> [What is asked]
Write out the records below again with "key" substituted for "legend" throughout, changing nothing else. Leave the pictures out of your answer.

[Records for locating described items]
--- START ---

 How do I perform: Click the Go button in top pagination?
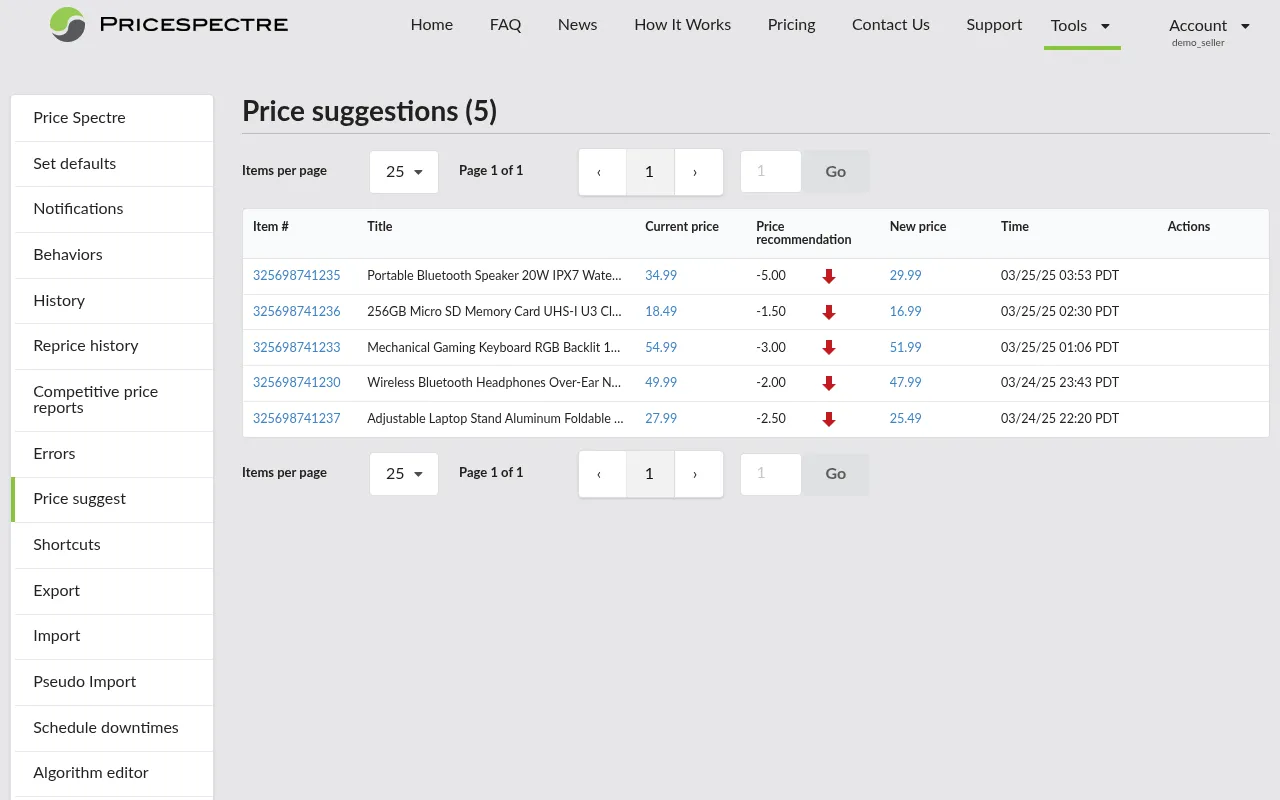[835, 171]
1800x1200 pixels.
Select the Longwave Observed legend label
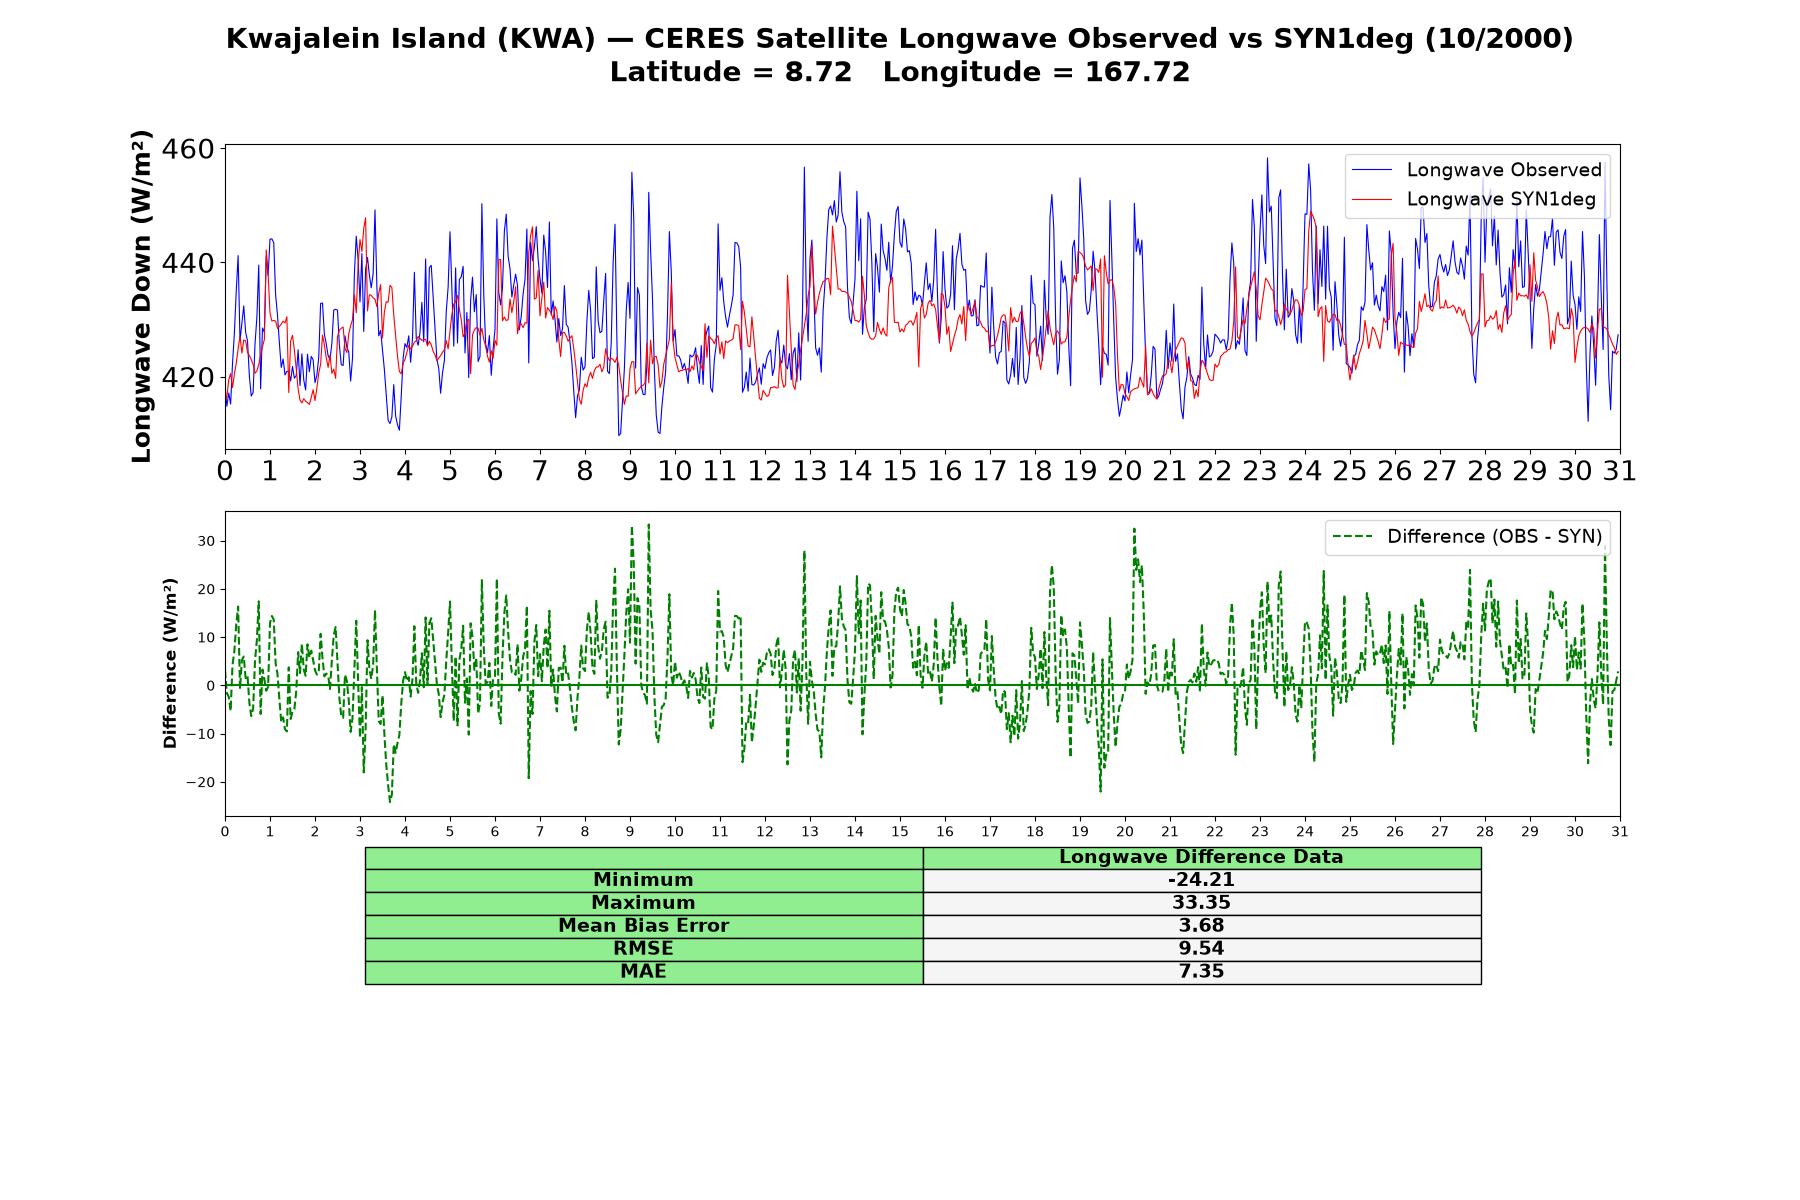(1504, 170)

--- END ---

> [Exercise output]
 How do I perform: Click the Go button in top pagination?
[835, 171]
1800x1200 pixels.
Select the Longwave Observed key label
(1504, 170)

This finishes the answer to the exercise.